We’re playing on the John Peel Stage on the Saturday and then in the Left Field tent on Sunday night. We’ve got an acoustic show too, in the Guardian tent.

How many times have the band played Glastonbury before?

Three times, I think. The first time we played the New Bands stage, then it was the Other Stage and then the Left Field. We didn’t get paid for the Left Field one – nobody does – but we said yeah just so that we could get to go to Glastonbury.

Are you staying for the whole weekend this year?

Yep. We’ll probably be camping behind the John Peel stage. You do like a good toilet in your old age.

Have you been to the Festival as a punter?

Yeah, I went for two or three years running when I was about 16, in the early to mid 90s. I remember Rolf Harris and Bob Dylan were both on the Pyramid one year. And another time it was the reformed Velvet Underground, which was really good, apart from Lou Reed being a bit difficult and trying to ad-lib his way through songs.

British Sea
PowerWhat kind of things would you recommend for a weekend at Glastonbury?
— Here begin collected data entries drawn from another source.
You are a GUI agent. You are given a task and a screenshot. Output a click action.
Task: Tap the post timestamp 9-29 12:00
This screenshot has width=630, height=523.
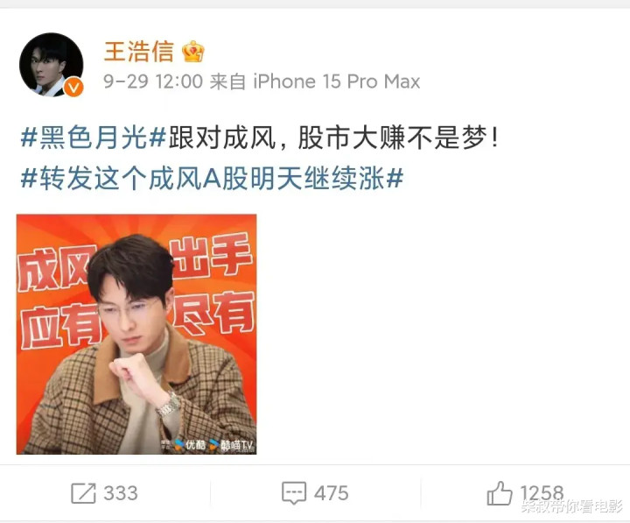click(x=153, y=81)
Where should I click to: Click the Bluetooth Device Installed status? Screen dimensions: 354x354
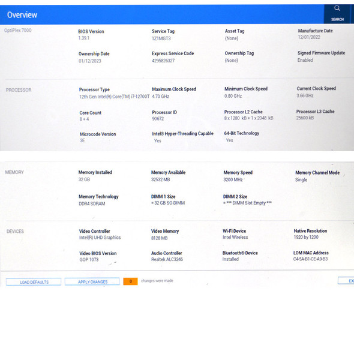coord(230,259)
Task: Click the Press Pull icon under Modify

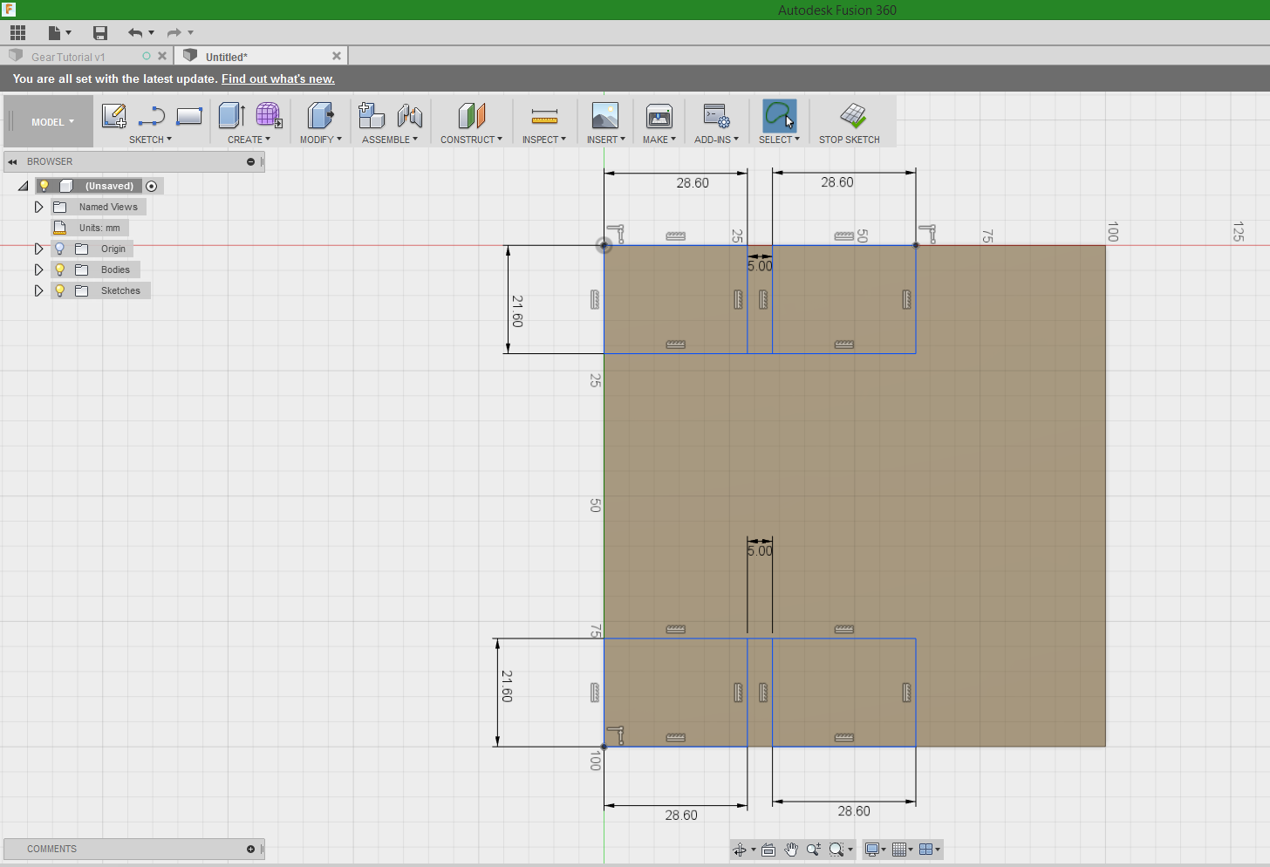Action: coord(320,116)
Well, getting absolutely off your face is always one option. But the main thing is to just walk around. If there’s a little pathway and you don’t know where it’s going, follow it and see where you end up. But don’t try walking across hot coals when you’re on acid.

Did you do that?


So, are you a camping aficionado?

Yeah, absolutely.

What are your top Glastonbury camping tips?

Camp on high ground, otherwise if it rains you get mud and piss in your tent.

Is there anywhere in particular you’d recommend to camp?

Just away from the toilets. We always used to go up near the first aid bit, by the big cinema screen. That’s as good as anywhere. We ended up there by chance the first year and then camped there every year afterwards.

Where do you stand on the whole idea of people putting tape around their group of tents?

Well, I suppose they want to feel like they’ve got their own campsite, but they’re in no position to moan if people fall through it, as they inevitably will.

Have you looked at the line-up for this year?

Not really. Although I have heard that Shakin’ Stevens is playing.

He is indeed.

Brilliant. The Welsh Elvis. I’m a fan. Is he on the Pyramid Stage?

Yes, on the Saturday morning.

Oh, that’ll be good. That could be one of the Festival highlights. I hope he plays his Christmas song. I often slip that into DJ sets and it goes down surprisingly well.

Do you tend to spend a lot of time at the Pyramid Stage?

Not really, I usually wander around. But a few years ago when Oasis played, I went to see them. I’ve never been a big fan, but it was almost like being in a football crowd, with everyone singing. I actually really enjoyed it. But I’d say people should try and get a little bit of everything, not just stay in one place.

British Sea Power with flagsHave you dabbled in the Theatre and Cabaret areas?

Yeah. I never know what I’m going to, but you just kind of walk around and see what you find. Occasionally you’ll come across something really good.

Do any highlights spring to mind?

Well, I had a friend who stumbled upon a tent with a woman doing fanny farts. She was just sat in the middle of a massive tent with a microphone between her legs. Amazing.

How did you get to the Festival when you went as a punter?

Normally I’d just get the coach.

How did you find that?

Yeah, it was fine, although the walk to the site is a bit of a pain if you’ve got loads of beers. So I’d suggest that you buy your beers on site, but bring loads of spirits – decanted into plastic bottles, of course.

Have you ever seen in the sunrise at the Stone Circle?

I have, yeah. It’s brilliant up there, even now with all the mobile phones about. It’s a really good laugh. You walk around all night and that’s usually the last place where things are happening. There’ll just be loads of people sitting around singing and playing bongos.

So, are the band looking forward to the Festival this year?

Yeah. We’d do Glastonbury even if we weren’t getting paid, just because we enjoy it. I’m particularly looking forward to The Left Field show on the Sunday night. That should be really good. I wonder who we’re up against in that slot.

Bands playing at that point include The Verve, Groove Armada, The National, Manu Chao, Joan Baez and My Morning Jacket.

Ooh, I’d like to have seen My Morning Jacket. Maybe next time.

Do you folks approach a festival set differently as a band?

Well it’s about half as long s a normal show, so you do have to think it through. It makes sense to do your most popular singles cos people will sing along and jump about, but you want to do something a bit more artistic too. You have to get the balance.

Do you still encourage people to bring foliage to your shows?

Definitely. And we’re going to be announcing a flag-making competition soon too. Keep an eye on our website for that. So, essentially, it’s either make your own flag or just bring a branch.